Fair enough, that might be true in regard to the way my post was received. There is some parsing of words here - the words "subset" and "many" in my post are referring to the same amount. By these two words, I do not mean a majority but a large enough number to have a negative influence on the profession.
Not relevant. That's like saying I did a search on Google for "African Americans" and none of the first 10 results were racists, therefore racism doesn't exist.
I suspect few of our non-nursing colleagues spend much time looking at nursing school web sites, so I suspect this point is really doing other work.
Never said that teddy bears on web pages made our colleagues look down on the profession (thought it would if they saw them).
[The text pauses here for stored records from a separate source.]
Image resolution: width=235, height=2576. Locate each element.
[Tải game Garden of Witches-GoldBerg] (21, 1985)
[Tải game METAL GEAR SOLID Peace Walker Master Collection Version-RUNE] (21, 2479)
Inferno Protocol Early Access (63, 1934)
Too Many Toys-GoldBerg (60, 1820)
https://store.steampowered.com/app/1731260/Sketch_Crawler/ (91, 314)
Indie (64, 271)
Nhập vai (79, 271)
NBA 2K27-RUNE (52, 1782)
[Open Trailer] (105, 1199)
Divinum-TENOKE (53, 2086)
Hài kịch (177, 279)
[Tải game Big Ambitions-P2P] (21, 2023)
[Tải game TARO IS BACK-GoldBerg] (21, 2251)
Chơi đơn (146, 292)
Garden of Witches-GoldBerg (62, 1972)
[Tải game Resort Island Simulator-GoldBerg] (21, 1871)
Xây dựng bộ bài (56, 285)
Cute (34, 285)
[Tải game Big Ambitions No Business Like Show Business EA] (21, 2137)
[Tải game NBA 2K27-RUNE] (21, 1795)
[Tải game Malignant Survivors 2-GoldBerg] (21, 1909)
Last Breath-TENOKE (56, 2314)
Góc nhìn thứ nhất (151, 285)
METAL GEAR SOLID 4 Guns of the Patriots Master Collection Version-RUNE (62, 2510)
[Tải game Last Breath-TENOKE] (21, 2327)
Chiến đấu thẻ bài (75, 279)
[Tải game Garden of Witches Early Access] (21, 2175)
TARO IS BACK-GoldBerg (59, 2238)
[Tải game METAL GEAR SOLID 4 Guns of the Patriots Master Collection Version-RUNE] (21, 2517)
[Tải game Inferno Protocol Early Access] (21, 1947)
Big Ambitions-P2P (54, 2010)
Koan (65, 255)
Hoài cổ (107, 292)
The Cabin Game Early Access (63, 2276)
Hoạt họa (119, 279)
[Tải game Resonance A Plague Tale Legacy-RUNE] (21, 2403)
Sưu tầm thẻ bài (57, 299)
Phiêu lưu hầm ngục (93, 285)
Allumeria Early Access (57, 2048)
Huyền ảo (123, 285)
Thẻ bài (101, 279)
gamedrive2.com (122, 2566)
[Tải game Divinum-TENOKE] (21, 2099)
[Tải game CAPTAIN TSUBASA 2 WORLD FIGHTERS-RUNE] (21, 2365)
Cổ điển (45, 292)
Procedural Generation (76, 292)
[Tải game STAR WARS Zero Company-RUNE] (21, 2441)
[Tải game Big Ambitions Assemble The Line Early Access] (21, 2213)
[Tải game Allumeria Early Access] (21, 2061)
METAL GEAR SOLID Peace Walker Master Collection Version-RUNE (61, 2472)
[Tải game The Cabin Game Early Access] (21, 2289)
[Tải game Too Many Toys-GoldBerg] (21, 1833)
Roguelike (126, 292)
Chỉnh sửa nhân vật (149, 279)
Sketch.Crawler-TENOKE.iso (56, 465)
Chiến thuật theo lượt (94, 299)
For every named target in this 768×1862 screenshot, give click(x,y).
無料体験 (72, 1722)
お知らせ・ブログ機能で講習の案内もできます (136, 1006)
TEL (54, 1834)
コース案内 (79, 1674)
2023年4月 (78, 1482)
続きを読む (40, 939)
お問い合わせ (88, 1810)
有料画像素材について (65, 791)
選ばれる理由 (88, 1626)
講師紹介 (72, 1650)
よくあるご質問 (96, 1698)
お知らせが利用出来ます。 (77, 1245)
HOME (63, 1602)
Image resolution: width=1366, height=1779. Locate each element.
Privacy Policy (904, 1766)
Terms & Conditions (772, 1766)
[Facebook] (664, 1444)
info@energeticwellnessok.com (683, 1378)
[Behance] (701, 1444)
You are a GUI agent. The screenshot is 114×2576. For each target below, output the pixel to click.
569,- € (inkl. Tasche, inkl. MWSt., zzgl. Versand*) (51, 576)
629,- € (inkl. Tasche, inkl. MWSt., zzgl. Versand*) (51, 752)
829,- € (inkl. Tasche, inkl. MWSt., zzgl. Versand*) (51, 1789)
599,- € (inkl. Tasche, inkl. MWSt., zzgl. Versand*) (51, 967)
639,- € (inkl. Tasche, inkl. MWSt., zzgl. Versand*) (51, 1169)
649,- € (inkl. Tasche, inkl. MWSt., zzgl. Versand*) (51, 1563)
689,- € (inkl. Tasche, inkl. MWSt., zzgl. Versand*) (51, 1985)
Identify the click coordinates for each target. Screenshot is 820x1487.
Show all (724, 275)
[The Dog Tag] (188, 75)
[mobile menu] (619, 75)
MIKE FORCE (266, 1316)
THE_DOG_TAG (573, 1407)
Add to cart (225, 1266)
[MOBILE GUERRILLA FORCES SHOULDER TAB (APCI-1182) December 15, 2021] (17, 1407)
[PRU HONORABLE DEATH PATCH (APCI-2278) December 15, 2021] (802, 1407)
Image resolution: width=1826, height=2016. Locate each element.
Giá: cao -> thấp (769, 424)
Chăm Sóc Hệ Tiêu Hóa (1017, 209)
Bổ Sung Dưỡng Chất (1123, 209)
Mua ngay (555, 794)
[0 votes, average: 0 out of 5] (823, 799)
I said that male students are turned off by it, and those considering the profession DO look at nursing school web sites.
At any rate, the teddy-bear-on-a-web-page example was just that - an example. There are countless others including nursing profession websites, publications, etc. that are feminine in their presentation and assumptions. These serve to drive males away from the profession, and nursing is the last health care profession that I can think of that has not been making significant strides in this area.
Similarly, the majority of whining (which is, at least some of the time, debriefing) is conducted away from other health professionals.
Of the examples I cite, you are probably correct here (though I don't have floor experience, so what do I know?). But there is plenty of public whining too.
There are many threads here criticising and defending nursing diagnoses - I fall more heavily in the critical camp, but believe they serve a purpose as a learning tool...
I agree. They are good for helping define scope of practice too. Some of them are an outright embarrassment, though. I don't know how "minimal" of a role they play or not, as they are seen mostly by nursing students only. However, any outsider that did see them couldn't help but lose a notch or two of respect for the profession. Let's face it, many nursing diagnoses are even laughed at by nurses.
However, I don't recall criticism that your post was harsh - my impression was that many members felt it was uninformed.
Your tone wasn't venting, it was didactic lecturing, which is difficult enough to take from a qualified educator.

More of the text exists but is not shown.